■ **What to produce**
Could you restate the entries word for word, without the images?

■ **Provided records**
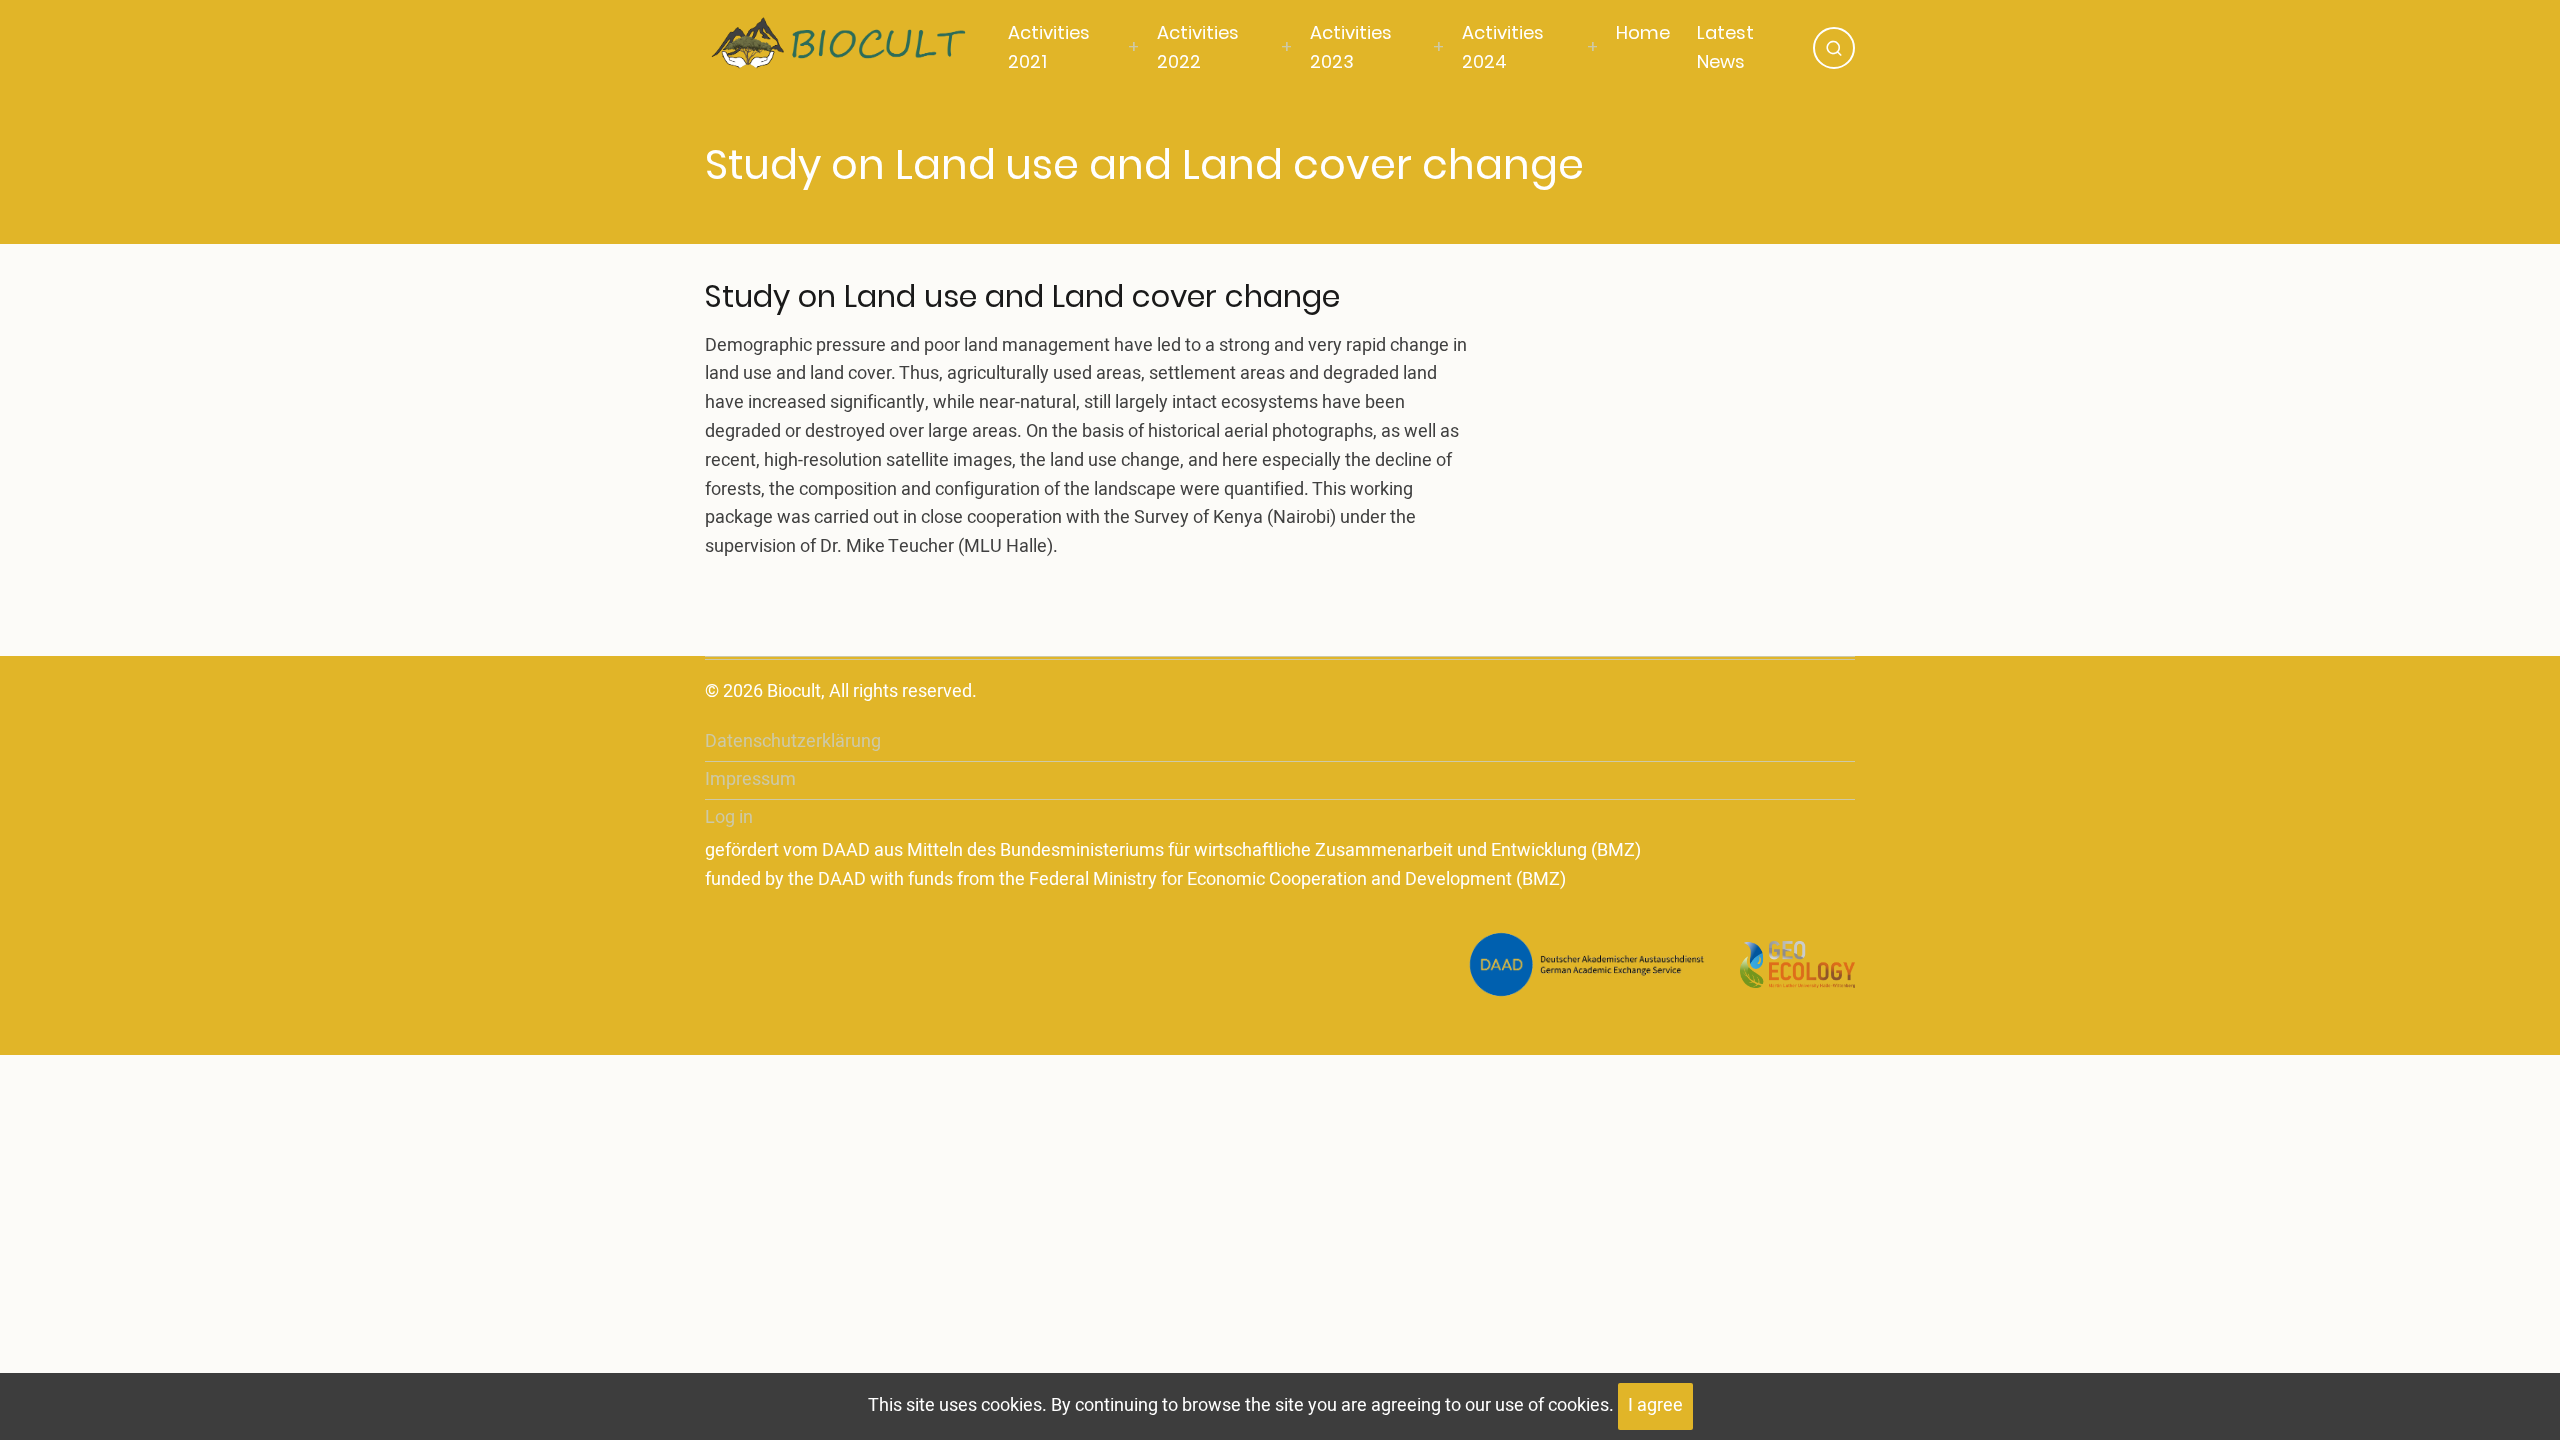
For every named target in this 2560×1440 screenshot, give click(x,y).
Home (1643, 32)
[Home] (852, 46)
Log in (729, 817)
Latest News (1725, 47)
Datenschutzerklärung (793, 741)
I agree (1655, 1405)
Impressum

■ **Solution for this exercise**
For every named target in this 2560×1440 screenshot, give click(x,y).
Home (1643, 32)
[Home] (852, 46)
Log in (729, 817)
Latest News (1725, 47)
Datenschutzerklärung (793, 741)
I agree (1655, 1405)
Impressum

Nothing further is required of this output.